Page>
———

# Does the frame in which the CMB is isotropic violate the Copernican Principle?

The Copernican Principle states that Earth is not at a special place in the Universe, and by extension, that there are no "special places" in the Universe (per homogeneity of the universe, aka the cosmological principle). However, the frame in which the CMB is isotropic appears pretty special:

• There is exactly one reference frame in which the CMB is isotropic
• It's independent of the observer's motion
• Every observer agrees which reference frame that is
• It's not trivial, since it makes the CMB simpler (and the CMB underpins much of modern cosmology)

Does the frame in which the CMB is isotropic violate the Copernican Principle? If so, why do we still believe in the Copernican Principle?

• The CMB frame is special to any inhabitant of the universe, as far as I can see. The Earth's frame also is, but only to Earthlings. Jun 4, 2020 at 23:23
• I don't see how that violates the Copernican principle, since the CMB fills the whole universe, it doesn't single out a special place. Jun 4, 2020 at 23:24
• @PM2Ring hmm, good point. I guess it doesn't violate the Copernican Principle then, although it does still look like a "preferred frame". I will need to think about it. Jun 4, 2020 at 23:30
• GR doesn't rule out the existence of special useful frames. Also note that if you're in a properly sealed lab you cannot determine the CMB rest frame, you have to look outside your lab. Jun 4, 2020 at 23:35
• @PM2Ring can you detect the CMB in that sealed lab though? If so, you should be able to determine the CMB rest frame. If not, then the sealed lab hardly seems like a workable lab. Jun 4, 2020 at 23:43

CMB frame provides a privileged foliation of spacetime by spacelike hypersurfaces, essentially by defining universal cosmic time via some function $$t_c=f(T_\text{CMB})$$. A given “slice” $$t_c=\mathrm{const}$$ could be then interpreted as a space part of a spacetime.

———

Data section>
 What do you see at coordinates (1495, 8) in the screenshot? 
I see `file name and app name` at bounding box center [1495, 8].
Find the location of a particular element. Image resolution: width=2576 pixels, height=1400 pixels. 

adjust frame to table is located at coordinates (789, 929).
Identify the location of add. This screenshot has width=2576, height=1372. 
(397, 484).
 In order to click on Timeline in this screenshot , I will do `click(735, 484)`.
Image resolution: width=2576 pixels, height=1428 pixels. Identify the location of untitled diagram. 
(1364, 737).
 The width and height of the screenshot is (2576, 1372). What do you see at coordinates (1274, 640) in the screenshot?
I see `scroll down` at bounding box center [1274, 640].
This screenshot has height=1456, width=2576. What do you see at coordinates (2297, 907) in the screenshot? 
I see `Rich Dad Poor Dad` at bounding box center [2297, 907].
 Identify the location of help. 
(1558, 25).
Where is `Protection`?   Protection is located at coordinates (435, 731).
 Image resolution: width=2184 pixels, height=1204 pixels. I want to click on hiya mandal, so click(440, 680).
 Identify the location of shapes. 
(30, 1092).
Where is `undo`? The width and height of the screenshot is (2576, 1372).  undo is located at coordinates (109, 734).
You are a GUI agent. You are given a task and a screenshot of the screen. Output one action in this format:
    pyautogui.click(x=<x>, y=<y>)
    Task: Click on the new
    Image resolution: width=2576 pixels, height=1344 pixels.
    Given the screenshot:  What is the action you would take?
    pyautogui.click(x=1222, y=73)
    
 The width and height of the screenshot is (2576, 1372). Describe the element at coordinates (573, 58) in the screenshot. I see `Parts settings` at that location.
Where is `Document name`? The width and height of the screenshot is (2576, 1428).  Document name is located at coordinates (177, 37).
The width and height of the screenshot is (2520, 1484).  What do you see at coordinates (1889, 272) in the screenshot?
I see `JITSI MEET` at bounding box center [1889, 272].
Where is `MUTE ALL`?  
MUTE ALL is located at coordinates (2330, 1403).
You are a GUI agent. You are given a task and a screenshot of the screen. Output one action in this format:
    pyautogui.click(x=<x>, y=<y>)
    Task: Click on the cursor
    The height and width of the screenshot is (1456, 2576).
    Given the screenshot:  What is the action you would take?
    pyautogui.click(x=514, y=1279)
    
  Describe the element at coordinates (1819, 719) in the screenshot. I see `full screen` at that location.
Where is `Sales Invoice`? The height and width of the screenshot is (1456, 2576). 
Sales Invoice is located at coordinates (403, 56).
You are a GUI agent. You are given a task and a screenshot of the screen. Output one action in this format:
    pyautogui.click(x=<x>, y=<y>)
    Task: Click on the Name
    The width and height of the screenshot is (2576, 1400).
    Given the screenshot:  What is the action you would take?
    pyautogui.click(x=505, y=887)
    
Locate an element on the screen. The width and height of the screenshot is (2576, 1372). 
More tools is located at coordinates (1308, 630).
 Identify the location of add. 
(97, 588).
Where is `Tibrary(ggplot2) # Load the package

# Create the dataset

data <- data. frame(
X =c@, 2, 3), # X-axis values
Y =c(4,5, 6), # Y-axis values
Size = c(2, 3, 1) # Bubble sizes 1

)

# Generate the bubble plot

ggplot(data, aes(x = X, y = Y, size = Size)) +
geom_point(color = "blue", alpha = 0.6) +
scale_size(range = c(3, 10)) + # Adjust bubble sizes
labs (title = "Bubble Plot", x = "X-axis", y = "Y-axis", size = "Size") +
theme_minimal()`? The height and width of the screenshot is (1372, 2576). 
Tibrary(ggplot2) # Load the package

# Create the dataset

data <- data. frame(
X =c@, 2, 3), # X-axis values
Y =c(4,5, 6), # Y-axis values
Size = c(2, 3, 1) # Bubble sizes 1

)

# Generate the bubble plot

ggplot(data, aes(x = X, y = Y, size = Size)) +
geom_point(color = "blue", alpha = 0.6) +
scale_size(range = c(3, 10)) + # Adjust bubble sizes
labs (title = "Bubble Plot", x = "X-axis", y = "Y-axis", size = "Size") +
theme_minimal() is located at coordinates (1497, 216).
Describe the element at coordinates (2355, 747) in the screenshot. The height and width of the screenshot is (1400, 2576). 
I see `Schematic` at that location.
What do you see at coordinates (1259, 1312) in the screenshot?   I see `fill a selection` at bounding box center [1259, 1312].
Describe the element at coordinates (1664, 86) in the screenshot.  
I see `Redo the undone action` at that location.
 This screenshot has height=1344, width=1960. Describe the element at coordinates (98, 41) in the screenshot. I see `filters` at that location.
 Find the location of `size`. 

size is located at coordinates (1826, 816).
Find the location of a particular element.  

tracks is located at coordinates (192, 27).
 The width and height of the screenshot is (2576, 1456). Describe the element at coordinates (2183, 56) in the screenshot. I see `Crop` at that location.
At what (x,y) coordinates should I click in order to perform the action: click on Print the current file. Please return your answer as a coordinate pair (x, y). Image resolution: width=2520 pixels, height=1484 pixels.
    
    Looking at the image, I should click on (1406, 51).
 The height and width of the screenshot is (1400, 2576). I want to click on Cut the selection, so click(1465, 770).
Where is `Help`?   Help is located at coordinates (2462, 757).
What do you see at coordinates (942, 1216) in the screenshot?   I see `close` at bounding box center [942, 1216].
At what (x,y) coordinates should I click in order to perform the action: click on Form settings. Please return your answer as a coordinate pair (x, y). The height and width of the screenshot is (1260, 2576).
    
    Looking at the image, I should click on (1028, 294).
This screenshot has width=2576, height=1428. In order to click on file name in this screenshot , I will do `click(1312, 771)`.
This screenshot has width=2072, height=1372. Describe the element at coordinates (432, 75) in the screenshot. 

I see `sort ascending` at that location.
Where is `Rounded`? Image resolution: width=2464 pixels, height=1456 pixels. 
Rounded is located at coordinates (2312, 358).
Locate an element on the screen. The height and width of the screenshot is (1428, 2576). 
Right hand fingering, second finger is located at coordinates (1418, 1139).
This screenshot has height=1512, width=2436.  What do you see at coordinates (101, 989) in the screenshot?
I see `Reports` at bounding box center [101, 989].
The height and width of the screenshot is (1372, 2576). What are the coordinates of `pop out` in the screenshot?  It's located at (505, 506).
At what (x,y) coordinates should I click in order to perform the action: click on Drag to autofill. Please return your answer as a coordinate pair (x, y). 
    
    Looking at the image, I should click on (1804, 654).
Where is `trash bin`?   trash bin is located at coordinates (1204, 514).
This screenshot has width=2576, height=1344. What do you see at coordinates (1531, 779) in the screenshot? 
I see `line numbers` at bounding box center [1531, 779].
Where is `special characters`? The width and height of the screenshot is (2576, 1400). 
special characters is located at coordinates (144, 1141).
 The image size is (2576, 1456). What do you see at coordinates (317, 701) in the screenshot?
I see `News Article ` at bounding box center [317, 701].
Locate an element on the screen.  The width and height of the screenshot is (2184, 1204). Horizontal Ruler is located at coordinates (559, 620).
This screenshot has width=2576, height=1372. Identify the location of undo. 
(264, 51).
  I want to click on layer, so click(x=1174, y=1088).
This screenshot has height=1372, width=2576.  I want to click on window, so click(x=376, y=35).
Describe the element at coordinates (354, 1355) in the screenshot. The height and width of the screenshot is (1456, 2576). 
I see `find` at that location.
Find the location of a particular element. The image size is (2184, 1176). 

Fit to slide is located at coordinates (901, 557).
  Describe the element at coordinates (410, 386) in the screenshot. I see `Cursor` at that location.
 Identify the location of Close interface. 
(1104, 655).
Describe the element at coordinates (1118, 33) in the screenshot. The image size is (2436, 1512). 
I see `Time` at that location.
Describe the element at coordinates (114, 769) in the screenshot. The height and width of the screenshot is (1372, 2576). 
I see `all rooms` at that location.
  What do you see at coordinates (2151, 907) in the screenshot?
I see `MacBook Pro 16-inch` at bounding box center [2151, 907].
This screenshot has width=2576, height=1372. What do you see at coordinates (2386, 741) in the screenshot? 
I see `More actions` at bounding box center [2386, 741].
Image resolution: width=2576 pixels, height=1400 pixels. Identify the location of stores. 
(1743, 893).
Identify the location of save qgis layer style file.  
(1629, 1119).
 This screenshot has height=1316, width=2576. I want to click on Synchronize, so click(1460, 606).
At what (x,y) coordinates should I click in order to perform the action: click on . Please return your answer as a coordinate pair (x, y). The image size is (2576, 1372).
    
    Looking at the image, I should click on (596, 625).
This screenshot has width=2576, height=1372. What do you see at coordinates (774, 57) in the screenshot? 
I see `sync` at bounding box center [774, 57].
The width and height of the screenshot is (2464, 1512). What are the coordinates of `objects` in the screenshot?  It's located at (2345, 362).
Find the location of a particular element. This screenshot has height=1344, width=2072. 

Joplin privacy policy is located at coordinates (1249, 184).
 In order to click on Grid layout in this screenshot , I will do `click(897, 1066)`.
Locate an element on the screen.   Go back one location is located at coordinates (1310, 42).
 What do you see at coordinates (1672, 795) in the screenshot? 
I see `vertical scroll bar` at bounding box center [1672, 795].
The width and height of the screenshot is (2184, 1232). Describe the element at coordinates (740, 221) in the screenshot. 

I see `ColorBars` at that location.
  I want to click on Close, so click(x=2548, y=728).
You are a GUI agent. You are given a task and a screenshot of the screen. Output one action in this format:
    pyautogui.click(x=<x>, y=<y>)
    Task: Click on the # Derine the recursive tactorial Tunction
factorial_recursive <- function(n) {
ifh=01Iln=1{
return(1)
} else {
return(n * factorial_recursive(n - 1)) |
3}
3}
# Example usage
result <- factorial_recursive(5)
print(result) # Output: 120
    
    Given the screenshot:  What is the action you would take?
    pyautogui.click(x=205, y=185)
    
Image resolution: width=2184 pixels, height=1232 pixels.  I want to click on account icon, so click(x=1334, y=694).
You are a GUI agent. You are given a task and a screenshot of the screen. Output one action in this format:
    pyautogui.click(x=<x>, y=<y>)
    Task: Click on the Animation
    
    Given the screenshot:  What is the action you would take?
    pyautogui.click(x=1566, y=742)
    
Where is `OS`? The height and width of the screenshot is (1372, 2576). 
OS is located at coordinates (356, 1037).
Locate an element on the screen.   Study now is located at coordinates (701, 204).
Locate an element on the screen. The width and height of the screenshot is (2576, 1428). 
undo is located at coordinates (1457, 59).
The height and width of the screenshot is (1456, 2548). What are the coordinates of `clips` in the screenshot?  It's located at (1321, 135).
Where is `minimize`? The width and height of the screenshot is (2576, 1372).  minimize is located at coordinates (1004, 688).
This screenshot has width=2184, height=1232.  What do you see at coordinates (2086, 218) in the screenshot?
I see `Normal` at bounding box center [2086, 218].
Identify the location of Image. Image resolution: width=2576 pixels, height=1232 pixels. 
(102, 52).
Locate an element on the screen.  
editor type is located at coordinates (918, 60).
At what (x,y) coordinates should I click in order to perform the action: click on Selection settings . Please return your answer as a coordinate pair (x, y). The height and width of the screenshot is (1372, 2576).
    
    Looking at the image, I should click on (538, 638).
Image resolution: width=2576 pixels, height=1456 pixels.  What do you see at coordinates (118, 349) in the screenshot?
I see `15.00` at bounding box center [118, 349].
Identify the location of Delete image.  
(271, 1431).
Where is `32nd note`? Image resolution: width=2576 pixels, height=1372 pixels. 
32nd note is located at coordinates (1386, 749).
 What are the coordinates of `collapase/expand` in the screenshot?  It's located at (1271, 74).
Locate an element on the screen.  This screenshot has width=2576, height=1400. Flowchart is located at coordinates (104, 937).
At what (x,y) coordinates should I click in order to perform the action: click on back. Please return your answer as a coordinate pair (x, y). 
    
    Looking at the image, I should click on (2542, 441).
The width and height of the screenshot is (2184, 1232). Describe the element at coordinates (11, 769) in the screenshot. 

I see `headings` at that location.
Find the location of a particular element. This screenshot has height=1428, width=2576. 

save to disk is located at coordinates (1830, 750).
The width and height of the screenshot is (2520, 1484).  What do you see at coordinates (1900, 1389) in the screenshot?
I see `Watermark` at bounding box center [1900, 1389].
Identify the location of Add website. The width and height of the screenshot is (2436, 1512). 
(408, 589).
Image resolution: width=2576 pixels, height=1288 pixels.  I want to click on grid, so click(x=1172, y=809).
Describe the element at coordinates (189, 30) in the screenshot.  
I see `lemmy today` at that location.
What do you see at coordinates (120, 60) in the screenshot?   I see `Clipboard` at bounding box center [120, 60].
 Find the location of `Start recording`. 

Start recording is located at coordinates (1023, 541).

———

Stated problem A> Write out the stretch of the thread about the CMB frame and the Copernican Principle from "The Copernican Principle states" through "in the Copernican Principle?".
Stated problem B> Write what comes next in the thread about the CMB frame and the Copernican Principle, picking up after its last sentence.
The records were drawn from a separate source.

Written answer A>
The Copernican Principle states that Earth is not at a special place in the Universe, and by extension, that there are no "special places" in the Universe (per homogeneity of the universe, aka the cosmological principle). However, the frame in which the CMB is isotropic appears pretty special:

• There is exactly one reference frame in which the CMB is isotropic
• It's independent of the observer's motion
• Every observer agrees which reference frame that is
• It's not trivial, since it makes the CMB simpler (and the CMB underpins much of modern cosmology)

Does the frame in which the CMB is isotropic violate the Copernican Principle? If so, why do we still believe in the Copernican Principle?

Written answer B>
Copernican Principle as stated by OP means that “there are no special places”. Applied to cosmological models we could identify “places” with points of space within a slice $$t_c=\mathrm{const}$$. And indeed if averaged over sufficiently large scale these slices appear to be homogeneous spaces, every point of it is just like any other point.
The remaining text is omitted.